Ce neuvième disquede Travis, 10 Songs, ne représente pas un grand changement par rapport au parcours régulier du groupe. De douces impulsions d’introspection de l’intérieur de compositions simples et inoffensives. La chanteuse Fran Healy apaise les sentiments populaires avec des idées relatées, bien que légèrement déprimantes. Une production soignée met l’accent sur les accroches du piano et la voix tendre de Healy. Les sons sont réconfortants – comme une loge au coin du feu protégeant l’auditeur d’une atmosphère vaste et turbulente.

Nulle part ailleurs, Healy et ses collègues ne se ressemblent autant que sur le « single » « A Ghost », qui contient l’urgence contenue qui caractérise leurs chansons les plus populaires. La voix volontairement obscure du frontman tourbillonne sur les mers douces de l’agitation bourgeoise. « Ne perdez pas votre temps », se lamente Healy sur les notes de piano tumultueuses et errantes, donnant une petite touche de texture. « A Ghost », lui, sera l’appel le plus convaincant à sortir du plateau.

Pendant ce temps, « Valentine », qui s’immole de lui-même, illustre la tendance anti-ambition et les exhortations à l’écoute du disque avec une mélodie de guitare vaguement espagnole qui manque de définition. Comme l’offre audacieuse ici, « Valentin » » laisse quelque chose à désirer. « Si je me couche ici, je pourrais mourir ici, je pourrais rester couché ici pendant un certain temps » (If I lie here/ I might die here/ I may lay here for awhile), Healy s’infléchit avec inertie, consumant son caractère sombre. Un travail de guitare sans fioriture fait passer la chanson d’une période anémique à une version de Muse sans le drame.

Sur « The Only Thing », une hymne Americana avec Susanna Hoffs des Bangles, on s’engouffre dans le restaurant avec des voix de route poussiéreuses pour essayer de sauver les choses. « Vous êtes le disque dans un magasin que personne ne veut acheter » (ou are the record in the record-shop nobody wants to buy), contribue-t-elle, alors que Healy déplore impuissant son obsession pour une ex.
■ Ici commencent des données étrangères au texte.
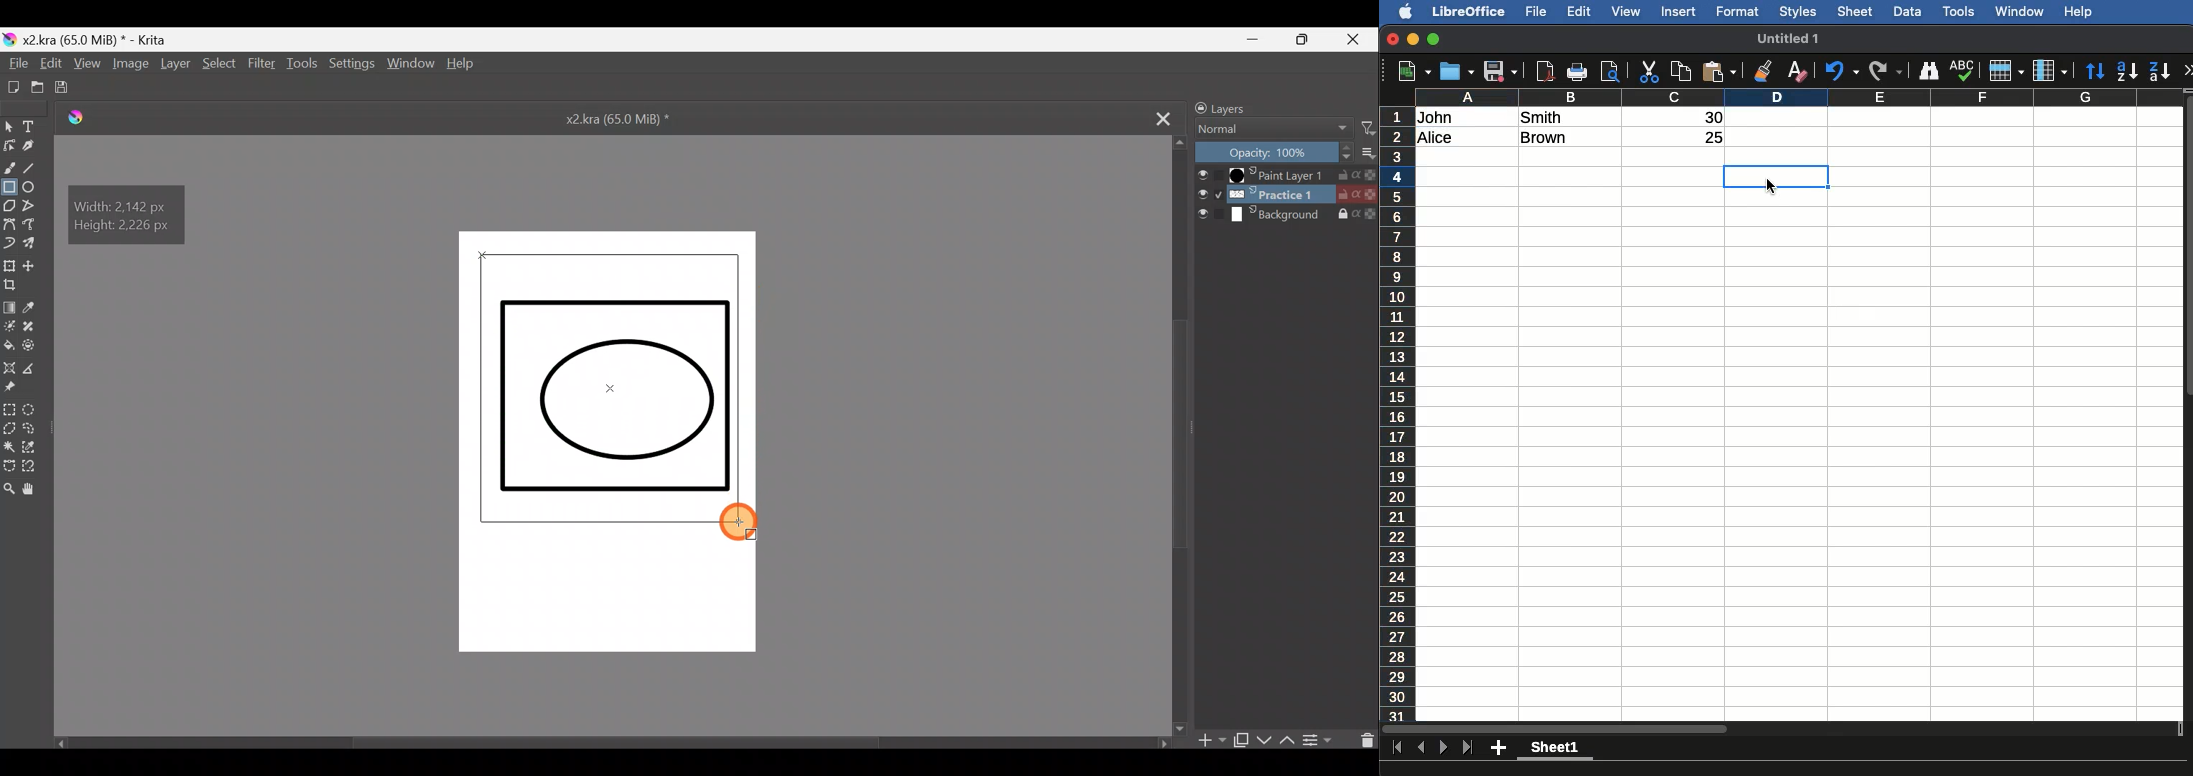  What do you see at coordinates (2160, 71) in the screenshot?
I see `Descending` at bounding box center [2160, 71].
Hélas, le manque de cran de Healy pour raconter des histoires n’est qu’une autre façon de se morfondre dans sa psyché personnelle.  Néanmoins, Hoffs s’en sort bien avec sa douceur lasse des arrêts de camion.

Le lumineux « Butterflies » réveille l’émouvant art de la chanson des Red House Painters, mais dès le premier refrain, la chanson est atténuée par la tessiture prescrite du disque. Plutôt que de s’élever lentement jusqu’à un niveau émotionnel élevé, la chanson s’arrête dès que Travis abandonne le couplet agréablement nuancé au profit d’un refrain plus doux. L’ouvrrture, « Waving At The Window », surferaelle aussi sur une vague douce qui culmine plutôt vers le bas, dans une tentative sincère d’honnêteté émotionnelle. Les sons de « Butterflies » et de « Waving At The Window » sont, à ce propos, coupés, édités pour être consommés et s’éteignent au moment où ils semblent aller dans un endroit intéressant.
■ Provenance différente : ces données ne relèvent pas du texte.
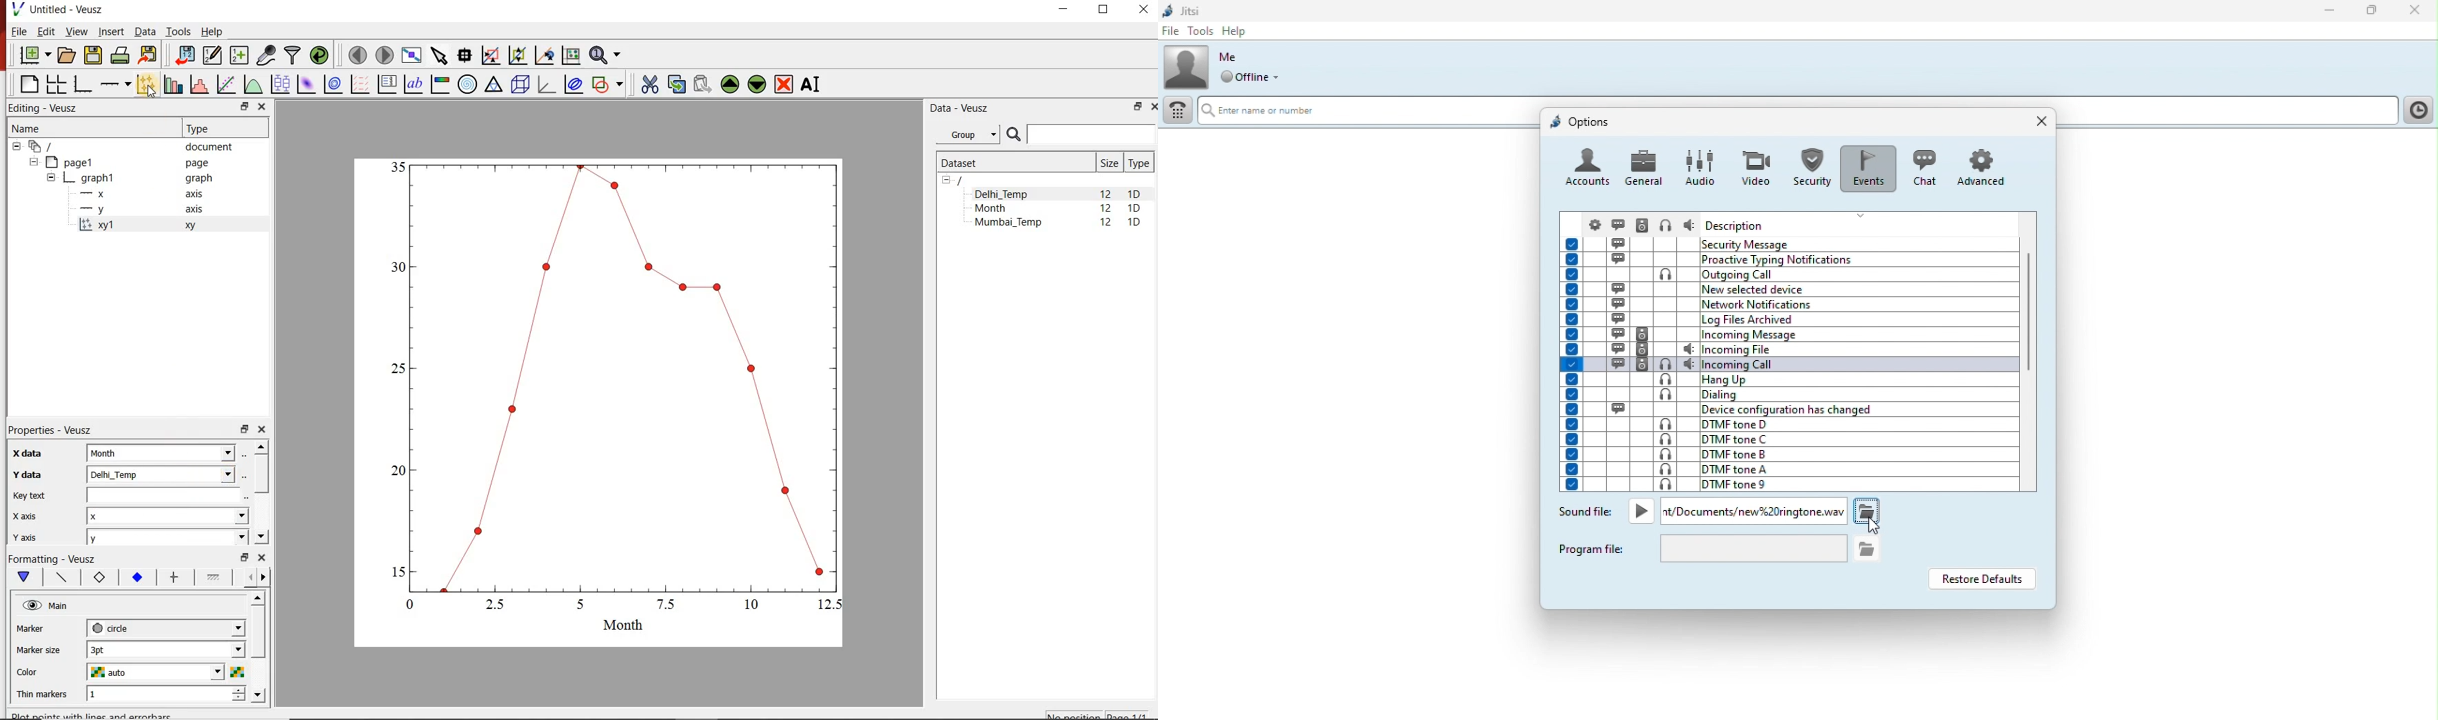 The image size is (2464, 728). What do you see at coordinates (703, 83) in the screenshot?
I see `paste widget from the clipboard` at bounding box center [703, 83].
Un problème récurrent est que les paroles mettent l’accent sur l’expérience personnelle, mais ne révèlent que peu de choses d’universel ou de profond. Ce problème est d’autant plus prononcé que les segments instrumentaux sont si simples et brefs.  Les chansons sont construites à grands traits. Les rythmes et les accords sont fades et servent de véhicules à des paroles qui ne dépassent que rarement le niveau de la dysphorie de la classe moyenne.
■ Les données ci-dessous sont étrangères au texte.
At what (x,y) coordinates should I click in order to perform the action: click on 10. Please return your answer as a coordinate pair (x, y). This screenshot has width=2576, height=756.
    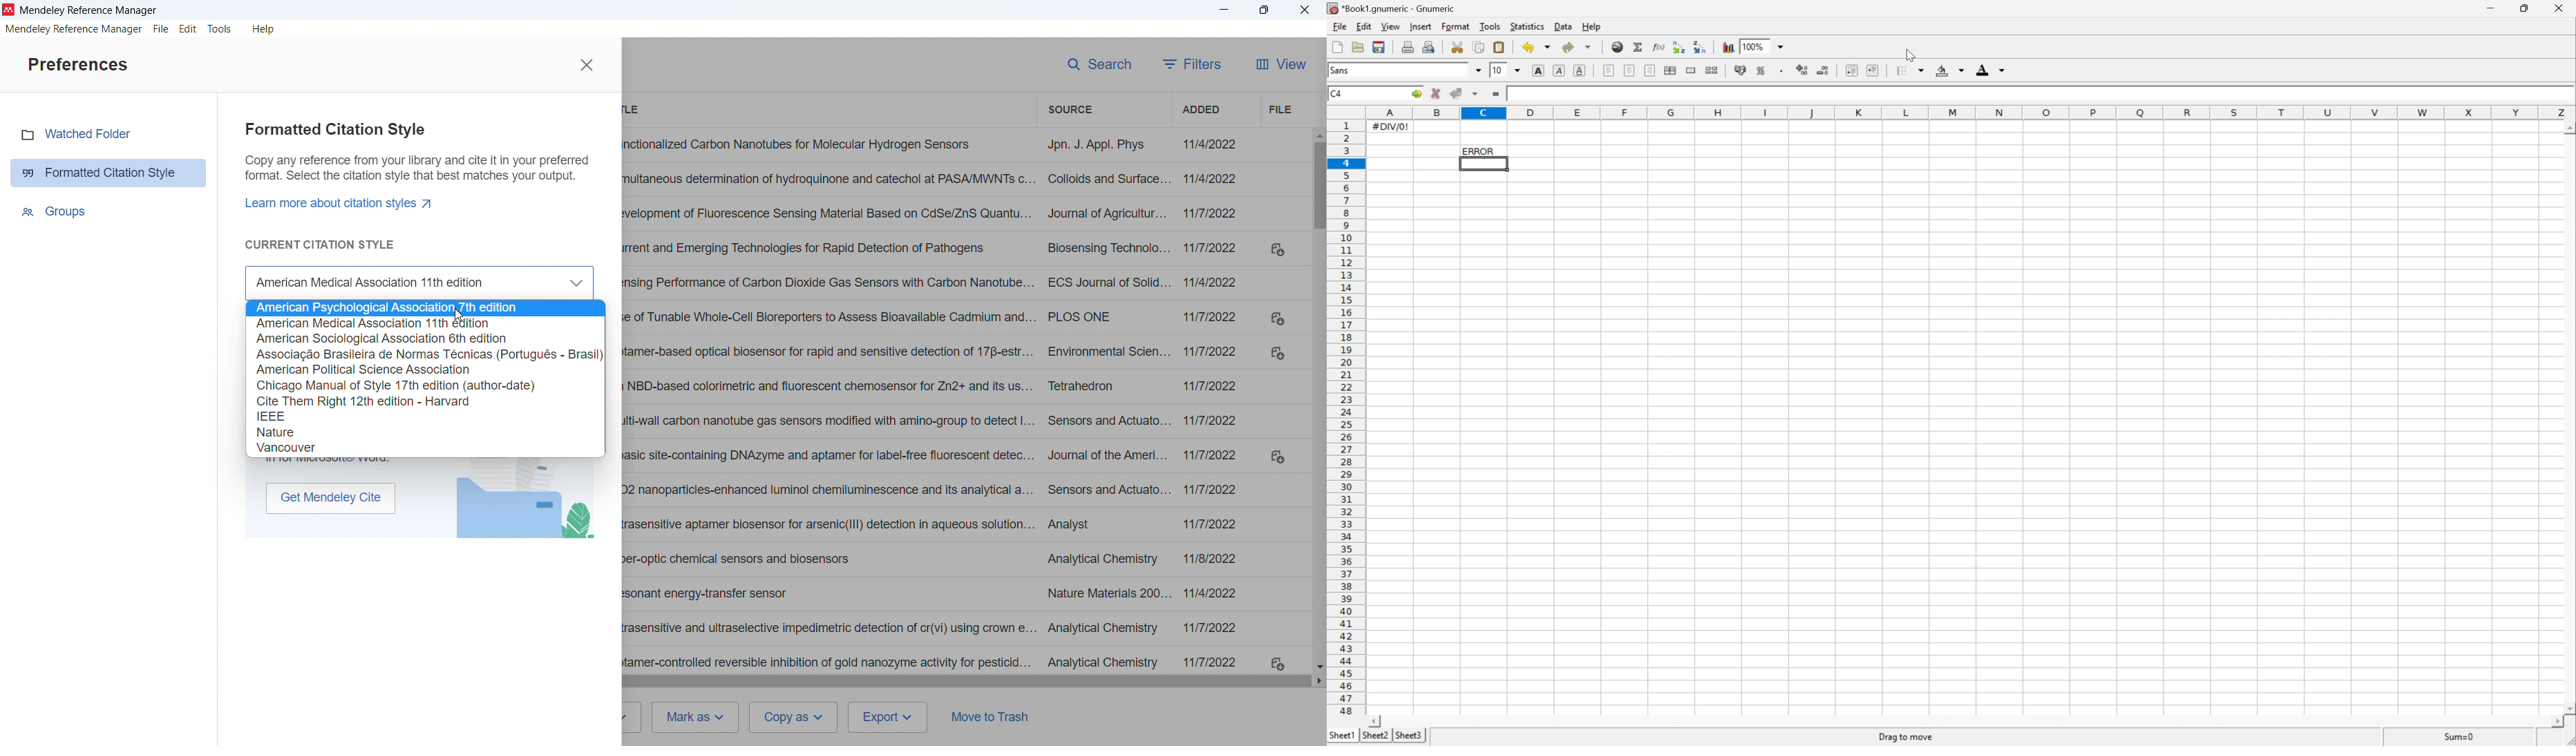
    Looking at the image, I should click on (1501, 70).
La sincérité est le point lumineux du style de Travis. Aussi effacées que soient les paroles de Healy, son chant et son falsetto se mêlent aux chansons simples pour évoquer un espace viscéral de vulnérabilité. Pour ceux qui apprécient sa voix, les singles feront une belle addition à la liste de lecture de la salle d’attente de n’importe quel dentiste. D’autres peuvent envisager de boire des pintes de consolation solitaires de Coldplay alors qu’une autre belle journée s’écoule.

Pas tout à fait à la hauteur de leurs précédentes sorties, 10 Songs embrasse malheureusement la mondanité. Le titre sans imagination dit tout. Sans thème cohérent, sans audace de déclaration, l’album s’épanouit là où le minimalisme s’efface au profit de la facilité. Les chansons laissent peu de choses à découvrir. Les moments marquants sont rares et ne peuvent pas combler les lacunes d’une musique de fond fade et parfois mièvre.